August 20, 2003
Mail

 

Mail.  Lotsa’ mail.  When you leave town for a couple of days or a couple of weeks mail tends to pile up.  Well you ain’t seen nothin’ yet.  Just be gone from your “home twenty” over four months and you chance suffocating in the pile of paper the US Postal Service leaves on your doorstep.  When we returned from our recent bicycle journey across America waiting at the Maynard residence was 83 pounds of mail. It’s easy to spot our mailperson.  She’s the one wearing a truss.

    The 83 pounds is un-official but a reasonably good guess.  The number was derived by my standing on the bathroom scale and straining to hold a basket filled with four months  of mail and then subtracting my own personal one hundred and seventy pounds from the number between my feet.  Of the eighty-three, four pounds were letters and the remaining seventy-nine were caused by magazines and gift catalogs.

     The letters were easy, monthly bills, forty three solicitations to lower the house mortgage rate with enough money left over for a complete remodel, a new car and that “special vacation you’ve always dreamed about,” twenty-three letters announcing I was “pre-approved” for a credit card with “incredibly low interest” plus “Wags and Wiggles” the Mesa County Humane Association newsletter.
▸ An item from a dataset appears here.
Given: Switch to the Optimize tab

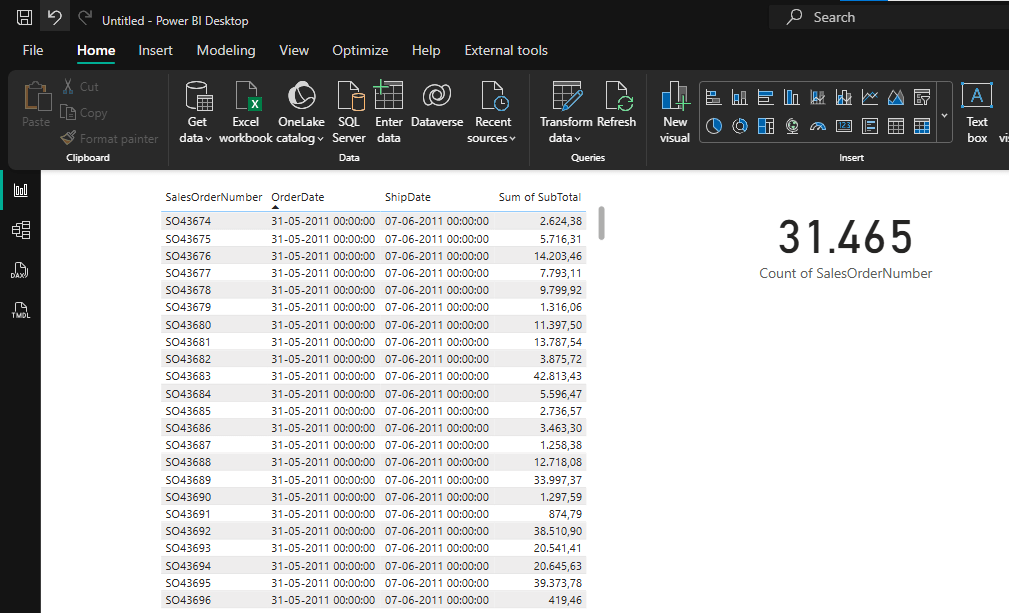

     But 79 pounds of magazines and gift catalogs?  Well start with sixteen issues of the weeklies, Sports Illustrated, Time and People. Then there were the bi-weekly’s Fortune and ESPN the Magazine.   That’s followed by the monthly magazines from Mac World to Sunset,  Men’s Health to Real Simple, plus  six envelopes filled with coupons from Pappa Johns, four catalogs from Lillian Vernon, a post card from a realtor saying she had sold a home in our neighborhood and an invitation to spend $500 for a ticket to a banquet in New York City honoring the “50 Giants of Broadcasting”. Since neither the Loud Guy nor yours truly were among the 50 giants being honored I opted to pass on the banquet.

     Additionally we heard from the Colorado Energy Assistance Foundation (send money), four different mailings from Herbergers (they’re having a sale), The Literary Center (send money) the 2003 Information Update (“Important non-government information enclosed—open immediately—do not delay—to open this side slide finger under this edge),the Sierra Club (please join and send money) the Grand Mesa Christian Association (addressed to Mr. and Mrs. Floyd Maynard but whatever your name send money), the Asset Maximizer (borrow money) the Standard Utility Review (your source for utility savings in San Antonio and won’t this information come in handy if I ever visit San Antonio), the American Cyclist (send money),  and a gift catalog announcing the Strasberg Children’s Memorial Day Sale (from the company “in the business of dressing angels)

     If that slogan doesn’t make you want to “yak” then try the mailer from The Paragon featuring a needlepoint pillow saying “I Smile Because I’m Your Sister. I Laugh Because There Is Nothing You Can Do About It.”   Oh please. We raised three girls at our house and trust me when it came to sisterly behavior they could do a lot about it and it was no laughing matter.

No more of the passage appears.